Divenuto vescovo, Nicola si distinse per la sua grande generosità nei confronti dei poveri, dei bambini e dei giovani in genere, che cercava di assistere e aiutare in ogni modo. Durante le persecuzioni contro i cristiani, l’imperatore Gaio Diocleziano lo fece imprigionare e torturare. In seguito l’imperatore Costantino (che si era convertito al cristianesimo) lo fece rilasciare e lo invitò a partecipare al primo concilio ecclesiastico di Nicea, nel 325. Il 6 dicembre del 342 Nicola mori e la gente cominciò a considerarlo santo e patrono dei bambini. Questo anche perché quando era in vita San Nicola portava ogni anno ai suoi protetti dei piccoli regalini, dolciumi, statuine di legno frutta. In virtù del protrarsi di questo uso, il 6 dicembre divenne un appuntamento molto atteso dai piccoli. Iconograficamente San Nicola veniva rappresentato come un uomo magro e alto, vestito con gli abiti rossi e la mitra da vescovo e una lunga barba bianca. Durante la Riforma Protestante (XVI. Secolo) la sua figura venne accantonata in molti paesi europei. Tranne in Olanda, dove continuava ad essere considerato il protettore dei marinai. Gli olandesi che sbarcarono nel Nuovo Mondo portarono con sé le tradizioni relative al santo, comprese quella della festività che cadeva nel periodo natalizio. Mano a mano, anzi, la tradizione si modificò fino a far coincidere questa ricorrenza con il 25 dicembre.
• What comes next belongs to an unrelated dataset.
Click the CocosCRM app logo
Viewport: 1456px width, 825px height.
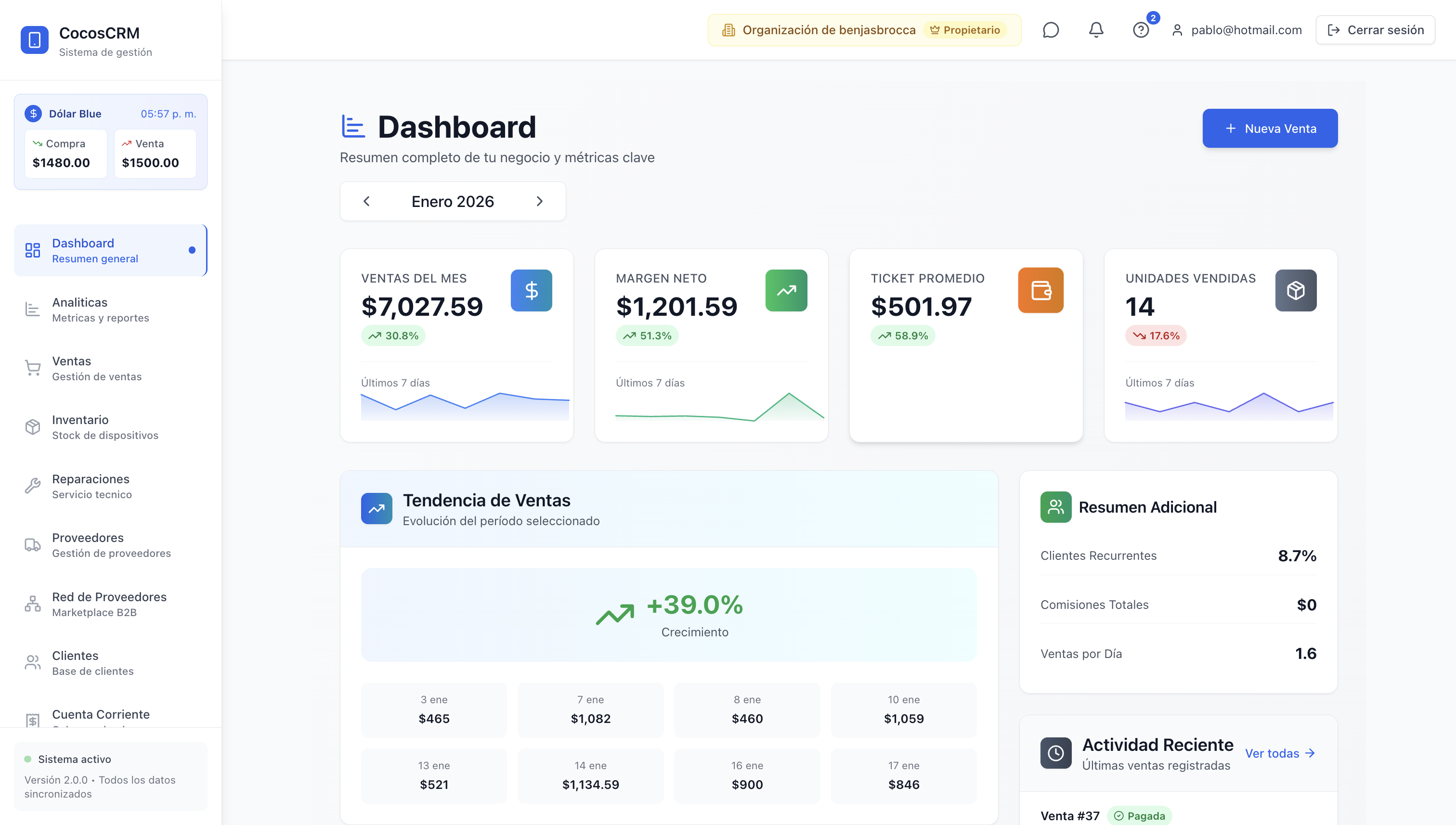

Gli olandesi chiamavano San Nicola “Sint Nikolass” che col tempo divenne “Sinterklass”.
Quando gli olandesi cedettero i loro territori agli inglesi questi mantennero la tradizione ma cambiarono il nome di “Sinterklass” nell’ormai celebre “Santa Claus”.
Bisognerà aspettare ancora un po’ di tempo, però, prima che Santa Claus assuma le caratteristiche che oggi tutti conosciamo. Nel 1822 Dottor Clement Clarke Moore, di New York, scrisse una poesia intitolata “The Night Bifore Christmas” con l’intento di allietare i suoi bambini la notte della vigilia. La poesia venne pubblicata su un giornale locale e fu ripresa da molti altri giornali, tanto da diventare nota a tutti i bambini. I versi di quella poesia contengono gli elementi di cui è fatta la moderna concezione che abbiamo di Babbo Natale. Santa Claus non ricordava in nulla San Nicola ed era vista come una creatura fantastica, piccola, grassa e tozza, simile a un elfo delle fiabe, che aveva il compito di allietare il natale dei bambini di tutto il mondo recando doni. Il tocco finale di questa metamorfosi venne dato dal disegnatore Thomas Nast nel 1863, quando per l'”Harper’s Weekly” disegnò una serie di illustrazioni natalizie sulla base della poesia di Moore.
Nast aggiunse però molti particolari e perfezionò l’immagine del personaggio Babbo Natale trasformandolo nel paffutello e gioviale signore anziano che tutti conosciamo. Nelle sue illustrazioni il vignettista codificò anche il mondo in cui Babbo Natale – Santa Claus agiva. E cosi nacque la leggenda della sua residenza al Polo Nord e della sua incessante opera di fabbricazione di giocattoli durante l’anno. Apparvero gli elfi suoi aiutanti, la slitta trainata da renne e le cartoline inviate dai bambini di tutto il mondo con i desideri di ciascuno.